### Stated exercise
Put the entries below into a numbered list, one line per number, and leave out any blank lines.

(Entries for locating text and elements)
# # #
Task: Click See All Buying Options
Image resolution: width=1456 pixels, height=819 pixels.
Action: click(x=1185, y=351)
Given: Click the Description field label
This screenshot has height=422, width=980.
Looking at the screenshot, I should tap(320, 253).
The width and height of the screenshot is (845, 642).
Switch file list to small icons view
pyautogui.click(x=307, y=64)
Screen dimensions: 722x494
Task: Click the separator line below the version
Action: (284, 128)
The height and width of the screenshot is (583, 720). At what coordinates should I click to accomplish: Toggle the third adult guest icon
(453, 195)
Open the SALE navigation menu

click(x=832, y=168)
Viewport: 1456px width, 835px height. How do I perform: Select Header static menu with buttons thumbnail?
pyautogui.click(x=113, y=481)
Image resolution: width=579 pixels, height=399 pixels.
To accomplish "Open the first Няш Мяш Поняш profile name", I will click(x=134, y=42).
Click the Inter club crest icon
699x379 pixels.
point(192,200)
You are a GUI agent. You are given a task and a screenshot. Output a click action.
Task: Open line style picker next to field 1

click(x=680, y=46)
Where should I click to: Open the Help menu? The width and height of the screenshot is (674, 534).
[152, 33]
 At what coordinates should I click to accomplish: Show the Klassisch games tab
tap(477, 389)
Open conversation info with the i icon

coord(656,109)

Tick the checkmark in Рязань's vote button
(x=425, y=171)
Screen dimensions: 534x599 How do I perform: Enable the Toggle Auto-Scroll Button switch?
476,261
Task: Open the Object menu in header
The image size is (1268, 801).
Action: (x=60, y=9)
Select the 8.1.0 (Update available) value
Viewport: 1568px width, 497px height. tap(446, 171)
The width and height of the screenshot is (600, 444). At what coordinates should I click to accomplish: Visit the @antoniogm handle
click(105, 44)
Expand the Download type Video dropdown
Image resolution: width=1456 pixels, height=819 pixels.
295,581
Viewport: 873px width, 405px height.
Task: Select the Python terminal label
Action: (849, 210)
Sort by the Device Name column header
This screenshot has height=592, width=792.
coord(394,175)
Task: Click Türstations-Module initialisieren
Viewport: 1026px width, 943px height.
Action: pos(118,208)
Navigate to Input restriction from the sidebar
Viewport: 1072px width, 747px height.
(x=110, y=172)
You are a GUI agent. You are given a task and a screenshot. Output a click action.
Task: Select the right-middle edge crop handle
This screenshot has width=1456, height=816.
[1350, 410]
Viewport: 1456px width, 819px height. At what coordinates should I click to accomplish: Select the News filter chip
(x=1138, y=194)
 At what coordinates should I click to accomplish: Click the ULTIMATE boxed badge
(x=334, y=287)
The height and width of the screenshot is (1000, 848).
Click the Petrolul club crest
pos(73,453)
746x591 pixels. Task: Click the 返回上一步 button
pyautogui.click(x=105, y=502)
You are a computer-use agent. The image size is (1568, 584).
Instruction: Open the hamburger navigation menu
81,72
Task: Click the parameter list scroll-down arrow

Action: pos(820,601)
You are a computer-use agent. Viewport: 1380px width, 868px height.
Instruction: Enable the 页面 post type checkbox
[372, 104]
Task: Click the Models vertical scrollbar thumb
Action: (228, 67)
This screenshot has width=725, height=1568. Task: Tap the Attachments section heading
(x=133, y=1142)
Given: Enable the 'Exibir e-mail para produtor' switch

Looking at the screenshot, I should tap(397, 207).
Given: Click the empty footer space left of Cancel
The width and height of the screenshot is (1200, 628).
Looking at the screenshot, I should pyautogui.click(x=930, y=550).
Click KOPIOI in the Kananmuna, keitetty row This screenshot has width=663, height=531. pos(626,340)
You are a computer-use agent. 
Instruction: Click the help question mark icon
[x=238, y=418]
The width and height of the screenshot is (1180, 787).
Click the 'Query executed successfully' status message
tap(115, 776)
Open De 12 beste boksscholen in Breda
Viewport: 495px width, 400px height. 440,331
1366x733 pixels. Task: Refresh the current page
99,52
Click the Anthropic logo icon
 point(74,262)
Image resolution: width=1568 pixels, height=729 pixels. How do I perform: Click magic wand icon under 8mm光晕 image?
# # #
### Completed task
1. Task: Click See All Buying Options
2. Image resolution: width=1456 pixels, height=819 pixels.
3. Action: click(x=1185, y=351)
4. Given: Click the Description field label
5. This screenshot has height=422, width=980.
6. Looking at the screenshot, I should tap(320, 253).
7. The width and height of the screenshot is (845, 642).
8. Switch file list to small icons view
9. pyautogui.click(x=307, y=64)
10. Screen dimensions: 722x494
11. Task: Click the separator line below the version
12. Action: (284, 128)
13. The height and width of the screenshot is (583, 720). At what coordinates should I click to accomplish: Toggle the third adult guest icon
14. (453, 195)
15. Open the SALE navigation menu
16. click(x=832, y=168)
17. Viewport: 1456px width, 835px height. How do I perform: Select Header static menu with buttons thumbnail?
18. pyautogui.click(x=113, y=481)
19. Image resolution: width=579 pixels, height=399 pixels.
20. To accomplish "Open the first Няш Мяш Поняш profile name", I will click(x=134, y=42).
21. Click the Inter club crest icon
22. 699x379 pixels.
23. point(192,200)
24. You are a GUI agent. You are given a task and a screenshot. Output a click action.
25. Task: Open line style picker next to field 1
26. click(x=680, y=46)
27. Where should I click to: Open the Help menu? The width and height of the screenshot is (674, 534).
28. [152, 33]
29.  At what coordinates should I click to accomplish: Show the Klassisch games tab
30. tap(477, 389)
31. Open conversation info with the i icon
32. coord(656,109)
33. Tick the checkmark in Рязань's vote button
34. (x=425, y=171)
35. Screen dimensions: 534x599 How do I perform: Enable the Toggle Auto-Scroll Button switch?
36. 476,261
37. Task: Open the Object menu in header
38. The image size is (1268, 801).
39. Action: (x=60, y=9)
40. Select the 8.1.0 (Update available) value
41. Viewport: 1568px width, 497px height. tap(446, 171)
42. The width and height of the screenshot is (600, 444). At what coordinates should I click to accomplish: Visit the @antoniogm handle
43. click(105, 44)
44. Expand the Download type Video dropdown
45. Image resolution: width=1456 pixels, height=819 pixels.
46. 295,581
47. Viewport: 873px width, 405px height.
48. Task: Select the Python terminal label
49. Action: (849, 210)
50. Sort by the Device Name column header
51. This screenshot has height=592, width=792.
52. coord(394,175)
53. Task: Click Türstations-Module initialisieren
54. Viewport: 1026px width, 943px height.
55. Action: pos(118,208)
56. Navigate to Input restriction from the sidebar
57. Viewport: 1072px width, 747px height.
58. (x=110, y=172)
59. You are a GUI agent. You are given a task and a screenshot. Output a click action.
60. Task: Select the right-middle edge crop handle
61. This screenshot has width=1456, height=816.
62. [1350, 410]
63. Viewport: 1456px width, 819px height. At what coordinates should I click to accomplish: Select the News filter chip
64. (x=1138, y=194)
65.  At what coordinates should I click to accomplish: Click the ULTIMATE boxed badge
66. (x=334, y=287)
67. The height and width of the screenshot is (1000, 848).
68. Click the Petrolul club crest
69. pos(73,453)
70. 746x591 pixels. Task: Click the 返回上一步 button
71. pyautogui.click(x=105, y=502)
72. You are a computer-use agent. The image size is (1568, 584).
73. Instruction: Open the hamburger navigation menu
74. 81,72
75. Task: Click the parameter list scroll-down arrow
76. Action: pos(820,601)
77. You are a computer-use agent. Viewport: 1380px width, 868px height.
78. Instruction: Enable the 页面 post type checkbox
79. [372, 104]
80. Task: Click the Models vertical scrollbar thumb
81. Action: (228, 67)
82. This screenshot has width=725, height=1568. Task: Tap the Attachments section heading
83. (x=133, y=1142)
84. Given: Enable the 'Exibir e-mail para produtor' switch
85. Looking at the screenshot, I should tap(397, 207).
86. Given: Click the empty footer space left of Cancel
87. The width and height of the screenshot is (1200, 628).
88. Looking at the screenshot, I should pyautogui.click(x=930, y=550).
89. Click KOPIOI in the Kananmuna, keitetty row This screenshot has width=663, height=531. pos(626,340)
90. You are a computer-use agent. 
91. Instruction: Click the help question mark icon
92. [x=238, y=418]
93. The width and height of the screenshot is (1180, 787).
94. Click the 'Query executed successfully' status message
95. tap(115, 776)
96. Open De 12 beste boksscholen in Breda
97. Viewport: 495px width, 400px height. 440,331
98. 1366x733 pixels. Task: Refresh the current page
99. 99,52
100. Click the Anthropic logo icon
101.  point(74,262)
102. Image resolution: width=1568 pixels, height=729 pixels. How do I perform: Click magic wand icon under 8mm光晕 image?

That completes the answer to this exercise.